Une professionnelle de la médiation animale lourdement impactée par un vol à Loupian
Une spécialiste de la médiation animale exerçant à Loupian, dans l'Hérault, se retrouve dans une situation critique après le vol de sa caravane qui lui servait de cabinet de consultations. Cet incident, survenu mercredi 18 février 2026, prive Elodie Mathurin de son espace de travail et de l'ensemble de son matériel professionnel, mettant en péril son activité auprès d'une quinzaine d'enfants chaque semaine.

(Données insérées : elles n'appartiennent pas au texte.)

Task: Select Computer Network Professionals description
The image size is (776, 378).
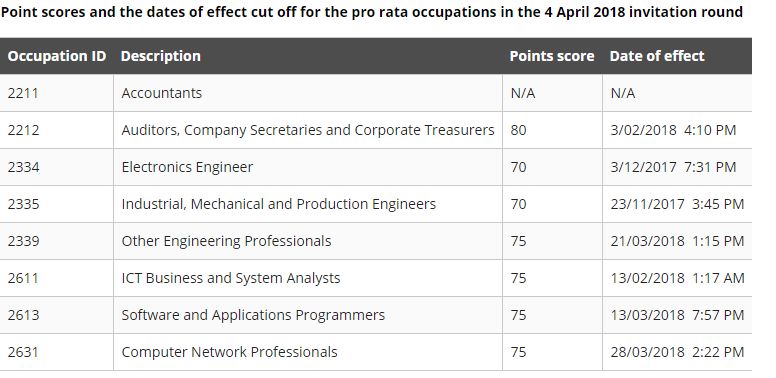Action: [229, 352]
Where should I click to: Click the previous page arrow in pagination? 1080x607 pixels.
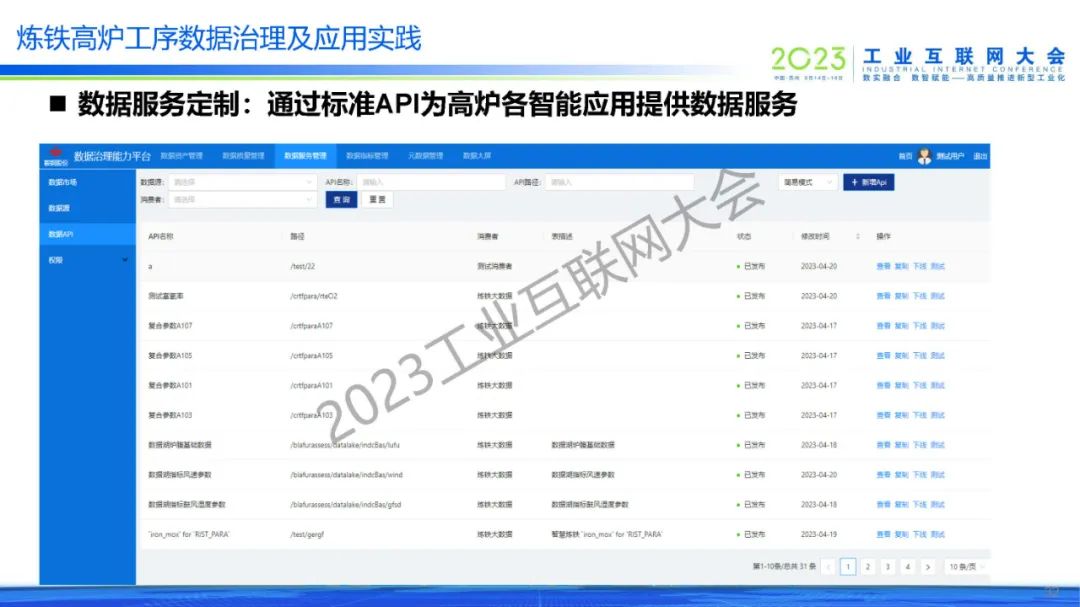pos(828,567)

Un cabinet mobile dédié à la psychopédagogie par l'animal
Depuis près d'un an, Elodie Mathurin pratique la psychopédagogie avec une approche innovante de médiation animale. Elle avait aménagé une caravane en cabinet sur son terrain, à proximité immédiate de ses animaux de travail : deux chevaux, un poney et sa chienne. "J'avais installé mon cabinet dans une caravane pour être directement au contact de la nature avec mes patients", explique-t-elle, soulignant l'importance de cet environnement pour son approche thérapeutique.
Son travail consiste à accompagner des enfants dans la gestion de leurs émotions grâce à l'interaction avec les animaux. La caravane constituait le cœur de cette activité, offrant un espace sécurisé pour les séances de travail.

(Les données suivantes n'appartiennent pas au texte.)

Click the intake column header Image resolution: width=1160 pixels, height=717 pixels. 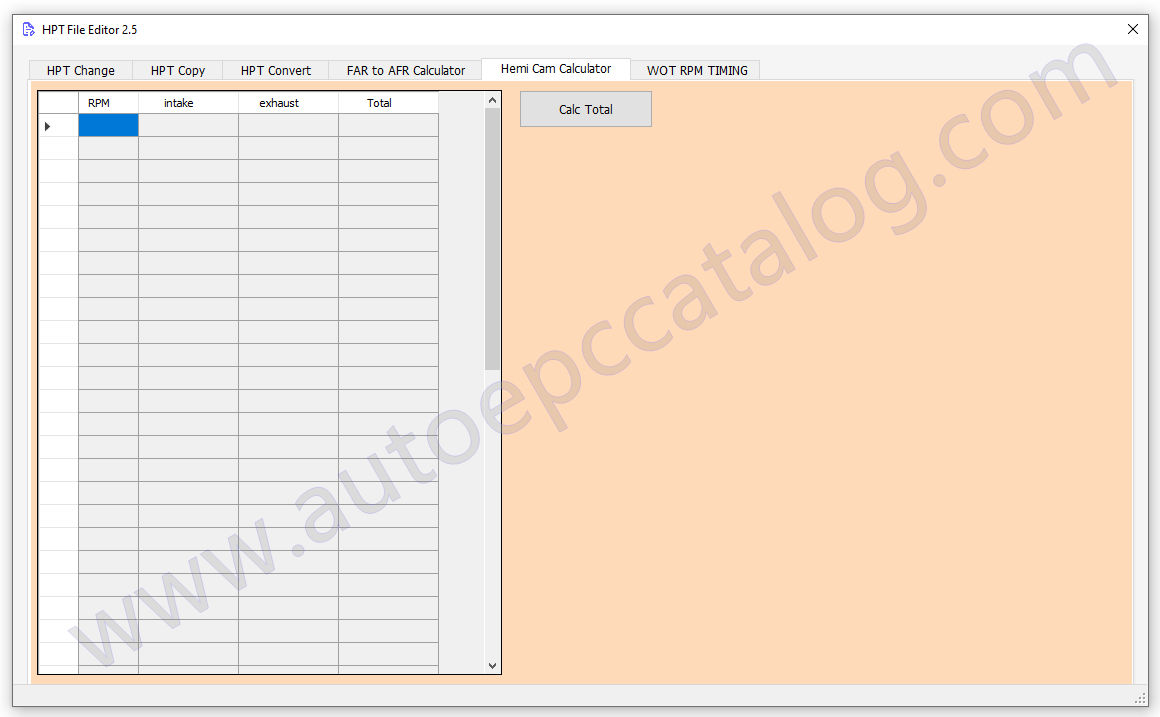tap(179, 103)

Un vol qui paralyse l'activité professionnelle
Le vol a été découvert dans la matinée du jeudi 19 février par le mari d'Elodie Mathurin. Cependant, un voisin avait déjà constaté l'absence de la caravane dès la veille au soir, laissant supposer que le vol s'est produit dans l'après-midi du mercredi 18 février.
Avec la disparition de la caravane, la psychopédagogue a perdu :
- Tout son matériel professionnel
- Les jeux de société utilisés lors des séances
- Les livres pédagogiques
- Les équipements spécifiques pour travailler avec les chevaux
Cette perte matérielle représente un coup dur pour son activité, la privant des outils essentiels à sa pratique professionnelle.
Une mobilisation pour soutenir la professionnelle
Face à cette situation, Elodie Mathurin a ouvert une cagnotte en ligne pour l'aider à racheter le matériel nécessaire à la reprise de son activité. Elle lance également un appel à témoins, espérant que des personnes ayant observé des faits suspects le mercredi 18 février pourront l'aider à retrouver sa caravane.
La professionnelle, qui accompagne régulièrement une quinzaine d'enfants dans leur développement émotionnel, se trouve actuellement dans l'impossibilité de poursuivre ses consultations. La disparition de son cabinet mobile compromet non seulement son activité professionnelle, mais aussi la continuité des suivis thérapeutiques engagés avec les jeunes patients.
Cet incident met en lumière la vulnérabilité des professionnels exerçant dans des structures mobiles ou atypiques, et soulève des questions sur la sécurité des installations dédiées aux pratiques thérapeutiques innovantes en milieu rural.